* begin GIVEN RECORDS *

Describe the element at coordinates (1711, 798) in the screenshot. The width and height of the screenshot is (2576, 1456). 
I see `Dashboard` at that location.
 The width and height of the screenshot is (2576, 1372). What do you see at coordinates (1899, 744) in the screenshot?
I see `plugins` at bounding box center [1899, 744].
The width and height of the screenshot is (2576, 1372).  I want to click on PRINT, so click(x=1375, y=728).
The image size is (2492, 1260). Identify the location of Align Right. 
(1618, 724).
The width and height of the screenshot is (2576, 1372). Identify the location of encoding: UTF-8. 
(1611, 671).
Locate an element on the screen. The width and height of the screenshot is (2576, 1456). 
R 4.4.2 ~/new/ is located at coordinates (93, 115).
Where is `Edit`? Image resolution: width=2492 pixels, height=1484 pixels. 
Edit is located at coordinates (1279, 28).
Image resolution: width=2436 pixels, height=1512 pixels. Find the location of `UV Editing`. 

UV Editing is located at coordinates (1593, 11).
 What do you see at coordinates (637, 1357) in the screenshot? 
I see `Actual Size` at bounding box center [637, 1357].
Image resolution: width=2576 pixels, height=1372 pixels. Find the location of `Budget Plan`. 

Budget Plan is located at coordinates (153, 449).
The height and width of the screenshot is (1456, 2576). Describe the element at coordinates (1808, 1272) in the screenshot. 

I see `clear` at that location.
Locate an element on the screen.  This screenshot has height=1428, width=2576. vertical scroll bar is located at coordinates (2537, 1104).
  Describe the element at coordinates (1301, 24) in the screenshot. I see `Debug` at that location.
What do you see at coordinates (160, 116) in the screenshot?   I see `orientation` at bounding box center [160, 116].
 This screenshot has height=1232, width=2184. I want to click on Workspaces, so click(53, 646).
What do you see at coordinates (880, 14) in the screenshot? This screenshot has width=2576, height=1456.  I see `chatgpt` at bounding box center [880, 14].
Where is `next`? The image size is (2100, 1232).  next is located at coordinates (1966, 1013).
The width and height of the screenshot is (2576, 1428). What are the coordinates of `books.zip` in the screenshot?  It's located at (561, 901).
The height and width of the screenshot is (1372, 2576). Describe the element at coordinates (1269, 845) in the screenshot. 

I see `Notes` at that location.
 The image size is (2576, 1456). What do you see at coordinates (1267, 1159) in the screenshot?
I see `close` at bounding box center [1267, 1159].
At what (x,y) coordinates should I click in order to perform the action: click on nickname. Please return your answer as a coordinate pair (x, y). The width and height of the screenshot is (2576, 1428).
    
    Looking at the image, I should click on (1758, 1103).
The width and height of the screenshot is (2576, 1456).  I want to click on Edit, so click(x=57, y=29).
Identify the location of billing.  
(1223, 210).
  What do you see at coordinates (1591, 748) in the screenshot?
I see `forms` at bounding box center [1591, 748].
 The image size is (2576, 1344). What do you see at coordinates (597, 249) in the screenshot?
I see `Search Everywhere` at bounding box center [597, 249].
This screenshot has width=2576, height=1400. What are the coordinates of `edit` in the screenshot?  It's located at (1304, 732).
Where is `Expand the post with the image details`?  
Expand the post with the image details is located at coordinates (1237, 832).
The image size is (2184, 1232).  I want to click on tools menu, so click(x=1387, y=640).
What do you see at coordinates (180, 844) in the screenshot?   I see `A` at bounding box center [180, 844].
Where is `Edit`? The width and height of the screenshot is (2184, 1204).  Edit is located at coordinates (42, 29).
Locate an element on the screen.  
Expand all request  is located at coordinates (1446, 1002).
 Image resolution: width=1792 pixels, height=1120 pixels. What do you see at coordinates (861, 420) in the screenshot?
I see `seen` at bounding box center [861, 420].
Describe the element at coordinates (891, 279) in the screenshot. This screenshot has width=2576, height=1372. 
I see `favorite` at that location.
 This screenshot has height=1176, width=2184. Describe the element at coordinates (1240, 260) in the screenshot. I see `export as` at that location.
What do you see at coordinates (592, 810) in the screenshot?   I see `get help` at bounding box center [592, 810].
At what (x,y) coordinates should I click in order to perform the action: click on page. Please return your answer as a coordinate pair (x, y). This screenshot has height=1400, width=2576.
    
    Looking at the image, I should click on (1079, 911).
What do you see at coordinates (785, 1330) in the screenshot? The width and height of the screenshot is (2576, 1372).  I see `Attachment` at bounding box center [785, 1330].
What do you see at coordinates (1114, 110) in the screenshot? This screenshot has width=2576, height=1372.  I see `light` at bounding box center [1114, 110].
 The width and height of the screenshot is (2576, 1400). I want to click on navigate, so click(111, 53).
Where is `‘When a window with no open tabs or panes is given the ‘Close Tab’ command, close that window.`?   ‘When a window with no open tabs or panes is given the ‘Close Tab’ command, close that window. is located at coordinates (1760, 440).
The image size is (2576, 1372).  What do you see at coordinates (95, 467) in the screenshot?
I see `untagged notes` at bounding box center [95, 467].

* end GIVEN RECORDS *

Copy every line of the entries above without any changes.

Describe the element at coordinates (1711, 798) in the screenshot. The width and height of the screenshot is (2576, 1456). 
I see `Dashboard` at that location.
 The width and height of the screenshot is (2576, 1372). What do you see at coordinates (1899, 744) in the screenshot?
I see `plugins` at bounding box center [1899, 744].
The width and height of the screenshot is (2576, 1372).  I want to click on PRINT, so click(x=1375, y=728).
The image size is (2492, 1260). Identify the location of Align Right. 
(1618, 724).
The width and height of the screenshot is (2576, 1372). Identify the location of encoding: UTF-8. 
(1611, 671).
Locate an element on the screen. The width and height of the screenshot is (2576, 1456). 
R 4.4.2 ~/new/ is located at coordinates (93, 115).
Where is `Edit`? Image resolution: width=2492 pixels, height=1484 pixels. 
Edit is located at coordinates (1279, 28).
Image resolution: width=2436 pixels, height=1512 pixels. Find the location of `UV Editing`. 

UV Editing is located at coordinates (1593, 11).
 What do you see at coordinates (637, 1357) in the screenshot? 
I see `Actual Size` at bounding box center [637, 1357].
Image resolution: width=2576 pixels, height=1372 pixels. Find the location of `Budget Plan`. 

Budget Plan is located at coordinates (153, 449).
The height and width of the screenshot is (1456, 2576). Describe the element at coordinates (1808, 1272) in the screenshot. 

I see `clear` at that location.
Locate an element on the screen.  This screenshot has height=1428, width=2576. vertical scroll bar is located at coordinates (2537, 1104).
  Describe the element at coordinates (1301, 24) in the screenshot. I see `Debug` at that location.
What do you see at coordinates (160, 116) in the screenshot?   I see `orientation` at bounding box center [160, 116].
 This screenshot has height=1232, width=2184. I want to click on Workspaces, so click(53, 646).
What do you see at coordinates (880, 14) in the screenshot? This screenshot has width=2576, height=1456.  I see `chatgpt` at bounding box center [880, 14].
Where is `next`? The image size is (2100, 1232).  next is located at coordinates (1966, 1013).
The width and height of the screenshot is (2576, 1428). What are the coordinates of `books.zip` in the screenshot?  It's located at (561, 901).
The height and width of the screenshot is (1372, 2576). Describe the element at coordinates (1269, 845) in the screenshot. 

I see `Notes` at that location.
 The image size is (2576, 1456). What do you see at coordinates (1267, 1159) in the screenshot?
I see `close` at bounding box center [1267, 1159].
At what (x,y) coordinates should I click in order to perform the action: click on nickname. Please return your answer as a coordinate pair (x, y). The width and height of the screenshot is (2576, 1428).
    
    Looking at the image, I should click on (1758, 1103).
The width and height of the screenshot is (2576, 1456).  I want to click on Edit, so click(x=57, y=29).
Identify the location of billing.  
(1223, 210).
  What do you see at coordinates (1591, 748) in the screenshot?
I see `forms` at bounding box center [1591, 748].
 The image size is (2576, 1344). What do you see at coordinates (597, 249) in the screenshot?
I see `Search Everywhere` at bounding box center [597, 249].
This screenshot has width=2576, height=1400. What are the coordinates of `edit` in the screenshot?  It's located at (1304, 732).
Where is `Expand the post with the image details`?  
Expand the post with the image details is located at coordinates (1237, 832).
The image size is (2184, 1232).  I want to click on tools menu, so click(x=1387, y=640).
What do you see at coordinates (180, 844) in the screenshot?   I see `A` at bounding box center [180, 844].
Where is `Edit`? The width and height of the screenshot is (2184, 1204).  Edit is located at coordinates (42, 29).
Locate an element on the screen.  
Expand all request  is located at coordinates (1446, 1002).
 Image resolution: width=1792 pixels, height=1120 pixels. What do you see at coordinates (861, 420) in the screenshot?
I see `seen` at bounding box center [861, 420].
Describe the element at coordinates (891, 279) in the screenshot. This screenshot has width=2576, height=1372. 
I see `favorite` at that location.
 This screenshot has height=1176, width=2184. Describe the element at coordinates (1240, 260) in the screenshot. I see `export as` at that location.
What do you see at coordinates (592, 810) in the screenshot?   I see `get help` at bounding box center [592, 810].
At what (x,y) coordinates should I click in order to perform the action: click on page. Please return your answer as a coordinate pair (x, y). This screenshot has height=1400, width=2576.
    
    Looking at the image, I should click on (1079, 911).
What do you see at coordinates (785, 1330) in the screenshot? The width and height of the screenshot is (2576, 1372).  I see `Attachment` at bounding box center [785, 1330].
What do you see at coordinates (1114, 110) in the screenshot? This screenshot has width=2576, height=1372.  I see `light` at bounding box center [1114, 110].
 The width and height of the screenshot is (2576, 1400). I want to click on navigate, so click(111, 53).
Where is `‘When a window with no open tabs or panes is given the ‘Close Tab’ command, close that window.`?   ‘When a window with no open tabs or panes is given the ‘Close Tab’ command, close that window. is located at coordinates (1760, 440).
The image size is (2576, 1372).  What do you see at coordinates (95, 467) in the screenshot?
I see `untagged notes` at bounding box center [95, 467].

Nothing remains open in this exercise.